= Exercise instructions =
Count the lines in the records below that contain the word "Where". Reply with the number only.
───── Records ─────
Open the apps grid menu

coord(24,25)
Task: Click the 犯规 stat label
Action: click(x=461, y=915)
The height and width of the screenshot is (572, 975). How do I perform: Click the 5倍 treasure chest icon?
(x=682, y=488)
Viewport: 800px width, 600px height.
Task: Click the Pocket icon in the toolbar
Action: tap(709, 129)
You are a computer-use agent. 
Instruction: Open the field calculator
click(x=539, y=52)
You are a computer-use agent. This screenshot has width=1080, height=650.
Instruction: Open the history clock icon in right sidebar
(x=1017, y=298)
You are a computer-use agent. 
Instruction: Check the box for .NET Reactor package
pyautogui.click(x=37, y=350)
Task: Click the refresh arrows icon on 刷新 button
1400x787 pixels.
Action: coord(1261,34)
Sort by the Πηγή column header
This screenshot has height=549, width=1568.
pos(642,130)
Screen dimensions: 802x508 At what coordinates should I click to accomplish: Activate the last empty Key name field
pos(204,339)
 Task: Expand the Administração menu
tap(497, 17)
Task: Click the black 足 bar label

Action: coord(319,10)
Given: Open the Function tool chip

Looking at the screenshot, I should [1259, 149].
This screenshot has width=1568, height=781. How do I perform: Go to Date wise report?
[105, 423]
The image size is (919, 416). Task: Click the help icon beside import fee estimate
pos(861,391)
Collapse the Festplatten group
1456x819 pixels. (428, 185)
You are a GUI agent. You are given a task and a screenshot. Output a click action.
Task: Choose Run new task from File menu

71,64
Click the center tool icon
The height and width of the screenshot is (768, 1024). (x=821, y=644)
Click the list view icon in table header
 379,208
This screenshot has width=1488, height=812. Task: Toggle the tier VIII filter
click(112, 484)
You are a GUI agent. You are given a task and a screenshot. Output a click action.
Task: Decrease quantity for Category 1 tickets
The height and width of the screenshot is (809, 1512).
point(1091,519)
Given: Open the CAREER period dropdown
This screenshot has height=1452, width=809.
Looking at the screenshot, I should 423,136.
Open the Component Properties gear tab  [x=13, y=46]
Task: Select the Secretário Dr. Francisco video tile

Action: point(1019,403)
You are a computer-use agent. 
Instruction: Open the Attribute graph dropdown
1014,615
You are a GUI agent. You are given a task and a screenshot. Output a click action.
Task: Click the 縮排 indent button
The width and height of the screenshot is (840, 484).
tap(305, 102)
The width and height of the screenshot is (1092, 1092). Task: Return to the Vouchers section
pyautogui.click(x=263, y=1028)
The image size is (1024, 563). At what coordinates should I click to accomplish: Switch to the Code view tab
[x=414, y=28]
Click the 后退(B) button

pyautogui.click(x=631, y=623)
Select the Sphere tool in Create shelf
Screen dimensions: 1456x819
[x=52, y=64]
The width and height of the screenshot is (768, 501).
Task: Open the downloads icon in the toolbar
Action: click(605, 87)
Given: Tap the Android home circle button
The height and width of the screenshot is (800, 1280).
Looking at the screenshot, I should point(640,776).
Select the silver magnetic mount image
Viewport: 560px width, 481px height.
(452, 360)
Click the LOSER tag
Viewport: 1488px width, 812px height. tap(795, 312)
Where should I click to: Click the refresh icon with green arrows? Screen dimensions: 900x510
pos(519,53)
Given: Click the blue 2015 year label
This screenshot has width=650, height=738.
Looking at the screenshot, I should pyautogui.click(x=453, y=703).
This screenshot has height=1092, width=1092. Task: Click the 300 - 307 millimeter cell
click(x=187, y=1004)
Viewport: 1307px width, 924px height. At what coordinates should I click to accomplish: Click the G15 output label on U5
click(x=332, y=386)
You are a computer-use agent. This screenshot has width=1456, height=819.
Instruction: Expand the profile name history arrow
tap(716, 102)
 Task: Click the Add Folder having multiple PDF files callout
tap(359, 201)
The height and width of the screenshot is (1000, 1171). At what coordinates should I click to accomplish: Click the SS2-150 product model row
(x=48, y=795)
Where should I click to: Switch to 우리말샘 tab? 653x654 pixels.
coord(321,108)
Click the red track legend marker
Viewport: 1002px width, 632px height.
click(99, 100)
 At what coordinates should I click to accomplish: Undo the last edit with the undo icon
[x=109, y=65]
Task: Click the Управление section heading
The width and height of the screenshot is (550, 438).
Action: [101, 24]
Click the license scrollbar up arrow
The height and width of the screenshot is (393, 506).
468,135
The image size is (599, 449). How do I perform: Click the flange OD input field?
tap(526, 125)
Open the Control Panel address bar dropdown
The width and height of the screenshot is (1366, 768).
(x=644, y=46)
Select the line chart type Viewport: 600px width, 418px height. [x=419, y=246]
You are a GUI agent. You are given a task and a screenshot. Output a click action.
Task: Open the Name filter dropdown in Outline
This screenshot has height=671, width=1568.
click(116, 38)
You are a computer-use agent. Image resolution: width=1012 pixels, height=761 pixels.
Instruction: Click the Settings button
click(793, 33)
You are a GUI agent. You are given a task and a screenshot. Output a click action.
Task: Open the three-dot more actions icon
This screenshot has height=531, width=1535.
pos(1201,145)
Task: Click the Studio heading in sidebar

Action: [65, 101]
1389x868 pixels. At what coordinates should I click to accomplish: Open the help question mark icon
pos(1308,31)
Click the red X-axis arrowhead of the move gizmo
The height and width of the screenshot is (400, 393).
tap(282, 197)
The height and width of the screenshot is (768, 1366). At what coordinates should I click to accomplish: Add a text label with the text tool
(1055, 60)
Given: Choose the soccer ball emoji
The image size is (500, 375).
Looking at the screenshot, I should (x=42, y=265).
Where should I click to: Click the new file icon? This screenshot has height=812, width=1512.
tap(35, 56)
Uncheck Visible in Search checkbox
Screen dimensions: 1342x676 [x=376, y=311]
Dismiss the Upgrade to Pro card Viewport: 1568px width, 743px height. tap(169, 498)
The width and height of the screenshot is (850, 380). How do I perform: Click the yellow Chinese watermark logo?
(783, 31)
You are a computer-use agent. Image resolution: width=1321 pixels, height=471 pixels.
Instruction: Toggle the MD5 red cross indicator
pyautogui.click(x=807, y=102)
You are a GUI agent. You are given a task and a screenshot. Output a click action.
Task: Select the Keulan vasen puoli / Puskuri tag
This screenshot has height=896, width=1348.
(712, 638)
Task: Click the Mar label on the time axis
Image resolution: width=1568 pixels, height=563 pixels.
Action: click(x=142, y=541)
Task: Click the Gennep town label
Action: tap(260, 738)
─────
= Correct result =
3